An international team of archaeologists has recently discovered forensic evidence that suggests a series of 14 headless corpses found in Çatalhöyük, Turkey – once an ancient Neolithic city that thrived back in 7500 BC – might have been stripped of their flesh by vultures, before getting wrapped in cloth, folded into the foetal position and buried beneath a family's home.

The site – which lies 300 kilometres (186 miles) from modern day Ankara, Turkey – has fascinated archaeologists for decades, though researchers have often wondered why the site was covered in griffon vulture symbols. Now, thanks to the new analysis, they might have uncovered the gruesome truth.

Before we dive into the new study, we must first understand a little bit about Çatalhöyük. Çatalhöyük arose in 7500 BC, and was home to upwards of 10,000 people. Many of these citizens lived in underground homes that they accessed through the roof. In turn, these roofs acted as the city's streets.

When someone died in Çatalhöyük, they were often buried inside the family's home, usually under the floor. Most of the time, the corpses archaeologists found in these locations were wrapped up in the foetal position with some showing signs of defleshing – the removal of organs or skin before burial – in the form of knife marks.

The 14 headless skeletons, though, were different. The lack of heads wasn't that surprising to the scientists, what they were interested in was the fact that the skeletons didn't show any of these tell-tale knife marks, yet they were still defleshed. So what the heck happened?

For that answer, the team – led by Marin Pilloud from the University of Nevada – turned their attention to another mystery: the griffon symbols at the site. Maybe, the team hypothesised, the two were connected.

With that in mind, they set out to see if griffon vultures could actually deflesh a body like the ones found inside Çatalhöyük, using forensic texts that detailed how these birds typically deflesh animal corpses.

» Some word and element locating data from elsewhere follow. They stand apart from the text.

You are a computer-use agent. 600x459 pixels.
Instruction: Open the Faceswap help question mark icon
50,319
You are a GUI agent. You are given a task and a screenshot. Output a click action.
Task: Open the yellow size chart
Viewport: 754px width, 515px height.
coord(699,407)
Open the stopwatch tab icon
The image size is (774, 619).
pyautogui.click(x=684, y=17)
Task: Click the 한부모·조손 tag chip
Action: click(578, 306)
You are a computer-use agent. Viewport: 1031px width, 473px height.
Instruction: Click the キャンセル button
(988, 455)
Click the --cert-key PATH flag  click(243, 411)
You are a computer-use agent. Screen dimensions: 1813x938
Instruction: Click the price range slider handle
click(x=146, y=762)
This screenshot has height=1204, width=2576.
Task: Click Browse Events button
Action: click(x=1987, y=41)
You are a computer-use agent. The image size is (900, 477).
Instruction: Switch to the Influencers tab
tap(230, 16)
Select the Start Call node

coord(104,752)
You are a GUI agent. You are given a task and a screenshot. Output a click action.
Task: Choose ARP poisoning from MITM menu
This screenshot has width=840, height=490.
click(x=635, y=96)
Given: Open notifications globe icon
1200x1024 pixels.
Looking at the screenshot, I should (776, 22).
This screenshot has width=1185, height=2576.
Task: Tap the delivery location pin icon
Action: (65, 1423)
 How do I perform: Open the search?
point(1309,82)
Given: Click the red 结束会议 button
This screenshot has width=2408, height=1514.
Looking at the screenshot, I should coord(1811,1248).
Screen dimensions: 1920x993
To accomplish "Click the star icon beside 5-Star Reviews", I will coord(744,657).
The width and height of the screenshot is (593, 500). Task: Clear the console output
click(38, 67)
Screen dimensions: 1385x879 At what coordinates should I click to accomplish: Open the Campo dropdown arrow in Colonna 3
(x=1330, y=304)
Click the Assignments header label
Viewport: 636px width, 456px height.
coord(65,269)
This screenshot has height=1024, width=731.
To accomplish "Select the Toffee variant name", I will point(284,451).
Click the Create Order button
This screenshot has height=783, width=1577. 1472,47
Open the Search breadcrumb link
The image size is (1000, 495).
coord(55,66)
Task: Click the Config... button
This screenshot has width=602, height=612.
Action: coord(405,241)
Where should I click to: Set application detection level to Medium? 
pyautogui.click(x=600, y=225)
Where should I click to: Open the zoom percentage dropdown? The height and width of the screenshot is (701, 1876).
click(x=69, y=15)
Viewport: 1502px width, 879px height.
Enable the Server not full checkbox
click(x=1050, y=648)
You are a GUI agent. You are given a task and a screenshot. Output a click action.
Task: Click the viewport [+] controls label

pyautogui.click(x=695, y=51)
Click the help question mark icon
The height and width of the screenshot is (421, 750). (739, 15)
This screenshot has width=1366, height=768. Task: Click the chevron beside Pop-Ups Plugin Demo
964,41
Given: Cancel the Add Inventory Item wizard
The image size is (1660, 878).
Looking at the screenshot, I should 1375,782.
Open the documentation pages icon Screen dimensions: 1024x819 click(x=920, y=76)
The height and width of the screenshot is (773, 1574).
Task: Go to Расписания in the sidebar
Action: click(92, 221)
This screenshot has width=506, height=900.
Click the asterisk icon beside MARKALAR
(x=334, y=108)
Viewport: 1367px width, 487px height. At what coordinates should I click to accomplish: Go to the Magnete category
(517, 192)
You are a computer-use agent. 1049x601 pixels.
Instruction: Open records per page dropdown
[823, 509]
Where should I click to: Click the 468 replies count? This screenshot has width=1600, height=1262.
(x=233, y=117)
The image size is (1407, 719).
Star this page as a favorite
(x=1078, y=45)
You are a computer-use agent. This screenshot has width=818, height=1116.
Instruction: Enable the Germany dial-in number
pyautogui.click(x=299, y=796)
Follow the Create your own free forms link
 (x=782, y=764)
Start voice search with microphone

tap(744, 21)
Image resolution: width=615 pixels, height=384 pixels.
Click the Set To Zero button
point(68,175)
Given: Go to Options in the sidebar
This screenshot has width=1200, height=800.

They found that vultures usually peck away most of a corpse's flesh, but leave behind the tendons and ligaments. This means that the skeletal remains are left fully intact after the birds are done feasting on their gory meals. Sometimes, the birds accidentally leave peck marks – which look like small V indents – but those seem few and far between.

Based on this, the team says that ancient Çatalhöyük citizens likely left their dead on the roofs of their houses (the city streets) where griffon vultures would easily find them, but other scavenging carnivores, such as stray dogs, wouldn't venture, because there were so many people around.

Once the birds had their fill, and the corpse was stripped of its flesh but still in one piece, families likely wrapped them in cloth and buried them under the floor.

It sounds unusual, but even today, defleshing isn't actually that uncommon, especially by vultures.

There's a Buddhist tradition in Tibet called 'sky burial', which involves a family dismembering their loved ones and leaving them on the slopes of mountains for birds and animals to feast on. A similar ritual is performed by the Parsi people of India.

It just goes to show that, even over thousands and thousands of years, we're not all that different from our ancestors.

The study didn't mention or investigate the lack of heads on the skeletons, so we'll have to wait for more research to fully understand that mystery.

The team's report was published in the Journal of Archaeological Science: Reports.